» EXERCISE BRIEF
State how many lines of the entries hold the string "computer". Reply with the number alone.

» DATA FOR PROCESSING

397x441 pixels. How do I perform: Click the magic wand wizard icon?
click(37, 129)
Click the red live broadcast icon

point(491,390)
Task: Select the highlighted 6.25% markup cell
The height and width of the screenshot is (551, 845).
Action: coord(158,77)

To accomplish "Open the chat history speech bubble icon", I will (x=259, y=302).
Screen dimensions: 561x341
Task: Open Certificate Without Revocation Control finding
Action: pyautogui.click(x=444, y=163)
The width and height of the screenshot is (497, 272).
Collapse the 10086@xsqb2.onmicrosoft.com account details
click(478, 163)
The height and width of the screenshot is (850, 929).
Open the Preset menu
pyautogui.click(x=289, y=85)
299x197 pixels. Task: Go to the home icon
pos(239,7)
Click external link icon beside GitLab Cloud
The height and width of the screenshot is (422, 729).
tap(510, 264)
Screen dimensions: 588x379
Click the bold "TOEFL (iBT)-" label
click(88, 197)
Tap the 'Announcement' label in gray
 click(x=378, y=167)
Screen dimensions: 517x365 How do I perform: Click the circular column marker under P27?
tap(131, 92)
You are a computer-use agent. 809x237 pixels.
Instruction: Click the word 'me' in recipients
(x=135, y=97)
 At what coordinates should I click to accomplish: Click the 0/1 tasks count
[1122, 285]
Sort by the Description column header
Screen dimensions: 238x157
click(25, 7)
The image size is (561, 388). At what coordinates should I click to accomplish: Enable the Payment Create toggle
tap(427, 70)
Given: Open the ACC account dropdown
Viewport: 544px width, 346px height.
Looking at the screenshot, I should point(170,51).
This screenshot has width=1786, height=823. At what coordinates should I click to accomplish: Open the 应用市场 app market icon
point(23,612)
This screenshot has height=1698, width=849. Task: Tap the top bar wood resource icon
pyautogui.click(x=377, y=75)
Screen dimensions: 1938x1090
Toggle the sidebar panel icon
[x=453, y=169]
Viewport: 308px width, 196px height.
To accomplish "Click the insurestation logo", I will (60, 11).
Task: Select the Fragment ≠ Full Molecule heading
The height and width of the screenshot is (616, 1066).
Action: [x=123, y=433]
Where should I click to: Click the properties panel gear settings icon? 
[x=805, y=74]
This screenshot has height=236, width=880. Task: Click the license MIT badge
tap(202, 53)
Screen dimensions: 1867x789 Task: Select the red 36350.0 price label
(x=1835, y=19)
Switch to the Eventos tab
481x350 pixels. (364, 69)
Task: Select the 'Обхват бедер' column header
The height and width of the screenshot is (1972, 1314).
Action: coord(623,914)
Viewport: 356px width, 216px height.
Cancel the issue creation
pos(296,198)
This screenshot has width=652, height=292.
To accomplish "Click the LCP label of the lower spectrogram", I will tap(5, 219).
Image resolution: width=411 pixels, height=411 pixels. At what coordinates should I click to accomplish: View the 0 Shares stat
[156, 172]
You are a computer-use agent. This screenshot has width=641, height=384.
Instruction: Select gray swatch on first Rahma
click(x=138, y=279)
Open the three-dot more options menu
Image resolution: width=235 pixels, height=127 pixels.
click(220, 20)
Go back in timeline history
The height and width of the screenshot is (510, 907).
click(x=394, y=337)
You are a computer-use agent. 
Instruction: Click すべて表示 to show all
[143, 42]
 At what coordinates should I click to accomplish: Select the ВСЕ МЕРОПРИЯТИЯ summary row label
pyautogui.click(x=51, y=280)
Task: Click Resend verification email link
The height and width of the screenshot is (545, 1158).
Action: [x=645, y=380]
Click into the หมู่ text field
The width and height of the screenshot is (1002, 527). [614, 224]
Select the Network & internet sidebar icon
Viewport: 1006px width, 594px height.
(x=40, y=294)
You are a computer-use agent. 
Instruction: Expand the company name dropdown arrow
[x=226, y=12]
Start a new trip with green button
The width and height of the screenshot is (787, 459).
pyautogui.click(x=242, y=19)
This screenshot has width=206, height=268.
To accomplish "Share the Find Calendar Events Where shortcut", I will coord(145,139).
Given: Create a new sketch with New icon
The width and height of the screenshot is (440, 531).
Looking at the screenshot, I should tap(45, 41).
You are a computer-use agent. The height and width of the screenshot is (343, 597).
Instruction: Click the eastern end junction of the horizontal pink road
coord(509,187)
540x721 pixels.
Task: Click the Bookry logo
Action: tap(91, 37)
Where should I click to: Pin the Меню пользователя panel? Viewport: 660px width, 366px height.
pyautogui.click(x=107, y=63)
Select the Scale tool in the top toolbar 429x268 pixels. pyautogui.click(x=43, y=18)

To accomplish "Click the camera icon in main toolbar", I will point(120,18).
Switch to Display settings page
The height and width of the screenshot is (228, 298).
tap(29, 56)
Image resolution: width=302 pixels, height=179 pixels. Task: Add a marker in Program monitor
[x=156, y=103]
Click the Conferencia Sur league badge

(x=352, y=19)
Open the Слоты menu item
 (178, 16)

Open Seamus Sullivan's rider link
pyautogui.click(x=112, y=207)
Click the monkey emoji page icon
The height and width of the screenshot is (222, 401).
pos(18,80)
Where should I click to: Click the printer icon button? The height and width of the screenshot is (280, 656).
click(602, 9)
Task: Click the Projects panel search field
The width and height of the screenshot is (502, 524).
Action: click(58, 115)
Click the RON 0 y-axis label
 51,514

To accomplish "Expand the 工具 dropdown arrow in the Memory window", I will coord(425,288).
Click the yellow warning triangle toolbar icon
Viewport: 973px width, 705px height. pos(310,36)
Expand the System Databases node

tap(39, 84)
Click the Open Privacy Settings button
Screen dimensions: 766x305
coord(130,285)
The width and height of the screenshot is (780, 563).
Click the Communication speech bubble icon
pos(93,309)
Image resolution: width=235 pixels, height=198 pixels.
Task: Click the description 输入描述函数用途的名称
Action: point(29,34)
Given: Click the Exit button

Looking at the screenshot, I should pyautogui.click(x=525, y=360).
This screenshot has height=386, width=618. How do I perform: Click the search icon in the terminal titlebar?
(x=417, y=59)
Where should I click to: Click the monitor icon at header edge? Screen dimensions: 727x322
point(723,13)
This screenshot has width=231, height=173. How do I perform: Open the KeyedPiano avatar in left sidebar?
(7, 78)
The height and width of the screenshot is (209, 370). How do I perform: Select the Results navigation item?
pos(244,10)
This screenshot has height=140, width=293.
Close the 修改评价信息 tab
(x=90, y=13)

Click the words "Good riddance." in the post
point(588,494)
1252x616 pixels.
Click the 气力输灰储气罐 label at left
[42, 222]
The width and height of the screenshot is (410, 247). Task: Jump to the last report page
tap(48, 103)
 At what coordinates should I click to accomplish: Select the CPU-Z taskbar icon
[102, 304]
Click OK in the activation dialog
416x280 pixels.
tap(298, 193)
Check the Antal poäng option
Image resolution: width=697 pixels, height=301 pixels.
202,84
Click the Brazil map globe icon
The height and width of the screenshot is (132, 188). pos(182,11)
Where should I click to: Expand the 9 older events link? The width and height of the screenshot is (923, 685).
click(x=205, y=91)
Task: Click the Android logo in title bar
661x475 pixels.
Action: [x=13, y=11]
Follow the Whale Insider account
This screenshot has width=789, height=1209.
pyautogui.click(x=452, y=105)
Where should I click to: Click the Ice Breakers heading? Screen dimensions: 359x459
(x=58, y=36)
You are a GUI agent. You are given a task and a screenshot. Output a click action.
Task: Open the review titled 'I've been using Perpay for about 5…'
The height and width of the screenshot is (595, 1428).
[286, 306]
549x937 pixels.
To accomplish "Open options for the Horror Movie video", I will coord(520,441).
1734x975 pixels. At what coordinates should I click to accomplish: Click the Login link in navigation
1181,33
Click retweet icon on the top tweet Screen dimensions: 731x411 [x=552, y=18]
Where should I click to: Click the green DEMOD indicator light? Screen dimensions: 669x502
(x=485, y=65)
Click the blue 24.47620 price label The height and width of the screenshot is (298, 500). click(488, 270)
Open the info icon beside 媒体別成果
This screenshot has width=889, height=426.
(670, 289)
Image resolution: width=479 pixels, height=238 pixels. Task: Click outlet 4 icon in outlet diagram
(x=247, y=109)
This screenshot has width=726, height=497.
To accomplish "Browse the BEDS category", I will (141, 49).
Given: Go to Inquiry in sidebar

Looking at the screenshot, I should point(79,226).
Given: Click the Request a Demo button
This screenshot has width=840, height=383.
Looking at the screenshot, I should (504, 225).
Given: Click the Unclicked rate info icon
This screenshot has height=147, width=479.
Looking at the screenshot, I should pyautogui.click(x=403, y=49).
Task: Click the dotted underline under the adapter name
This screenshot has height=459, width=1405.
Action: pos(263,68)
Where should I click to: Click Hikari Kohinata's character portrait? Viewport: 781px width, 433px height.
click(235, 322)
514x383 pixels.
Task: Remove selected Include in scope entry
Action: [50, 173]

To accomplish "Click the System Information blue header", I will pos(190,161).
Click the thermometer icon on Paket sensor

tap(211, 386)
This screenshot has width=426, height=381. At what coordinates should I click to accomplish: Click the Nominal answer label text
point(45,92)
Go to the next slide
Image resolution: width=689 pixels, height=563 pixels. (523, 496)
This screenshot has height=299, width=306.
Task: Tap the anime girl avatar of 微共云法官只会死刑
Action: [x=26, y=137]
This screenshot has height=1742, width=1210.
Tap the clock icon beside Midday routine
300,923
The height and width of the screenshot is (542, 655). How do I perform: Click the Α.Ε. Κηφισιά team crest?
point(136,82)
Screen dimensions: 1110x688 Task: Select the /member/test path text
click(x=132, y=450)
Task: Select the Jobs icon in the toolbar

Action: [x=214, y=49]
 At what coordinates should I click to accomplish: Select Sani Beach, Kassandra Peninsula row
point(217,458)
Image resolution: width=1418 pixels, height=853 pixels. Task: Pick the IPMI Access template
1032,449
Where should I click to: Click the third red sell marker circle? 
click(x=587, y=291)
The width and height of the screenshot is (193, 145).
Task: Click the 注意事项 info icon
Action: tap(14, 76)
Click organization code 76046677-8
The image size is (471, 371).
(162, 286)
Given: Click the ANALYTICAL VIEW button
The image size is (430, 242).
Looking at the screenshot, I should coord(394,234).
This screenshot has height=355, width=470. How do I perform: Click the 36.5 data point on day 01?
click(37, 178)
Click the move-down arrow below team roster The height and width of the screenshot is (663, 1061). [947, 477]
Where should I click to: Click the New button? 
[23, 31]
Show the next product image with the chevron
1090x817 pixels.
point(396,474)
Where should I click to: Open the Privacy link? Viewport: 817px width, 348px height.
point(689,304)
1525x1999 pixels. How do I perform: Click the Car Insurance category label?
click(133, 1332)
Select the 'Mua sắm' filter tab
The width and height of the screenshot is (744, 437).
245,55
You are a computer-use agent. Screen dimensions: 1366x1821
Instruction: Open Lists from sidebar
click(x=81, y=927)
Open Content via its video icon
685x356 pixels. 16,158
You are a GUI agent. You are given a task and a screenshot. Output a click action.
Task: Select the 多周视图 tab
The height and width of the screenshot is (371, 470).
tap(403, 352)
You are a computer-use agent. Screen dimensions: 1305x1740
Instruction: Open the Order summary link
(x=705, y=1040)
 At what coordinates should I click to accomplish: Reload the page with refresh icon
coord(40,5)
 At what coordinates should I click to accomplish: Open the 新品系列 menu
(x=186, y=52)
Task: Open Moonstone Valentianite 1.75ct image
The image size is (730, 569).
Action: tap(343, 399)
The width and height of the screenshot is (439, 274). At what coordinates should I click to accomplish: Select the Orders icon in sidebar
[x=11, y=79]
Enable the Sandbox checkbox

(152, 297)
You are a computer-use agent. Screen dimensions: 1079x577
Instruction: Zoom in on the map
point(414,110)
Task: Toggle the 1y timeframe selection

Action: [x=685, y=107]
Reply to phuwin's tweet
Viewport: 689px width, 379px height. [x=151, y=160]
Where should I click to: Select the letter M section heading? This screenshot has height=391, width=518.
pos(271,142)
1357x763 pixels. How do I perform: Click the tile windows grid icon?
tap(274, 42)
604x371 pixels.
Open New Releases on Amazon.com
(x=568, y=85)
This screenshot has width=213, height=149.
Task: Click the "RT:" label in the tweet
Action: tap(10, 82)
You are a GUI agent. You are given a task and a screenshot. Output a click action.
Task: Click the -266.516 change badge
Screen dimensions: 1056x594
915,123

» EXPECTED OUTPUT
8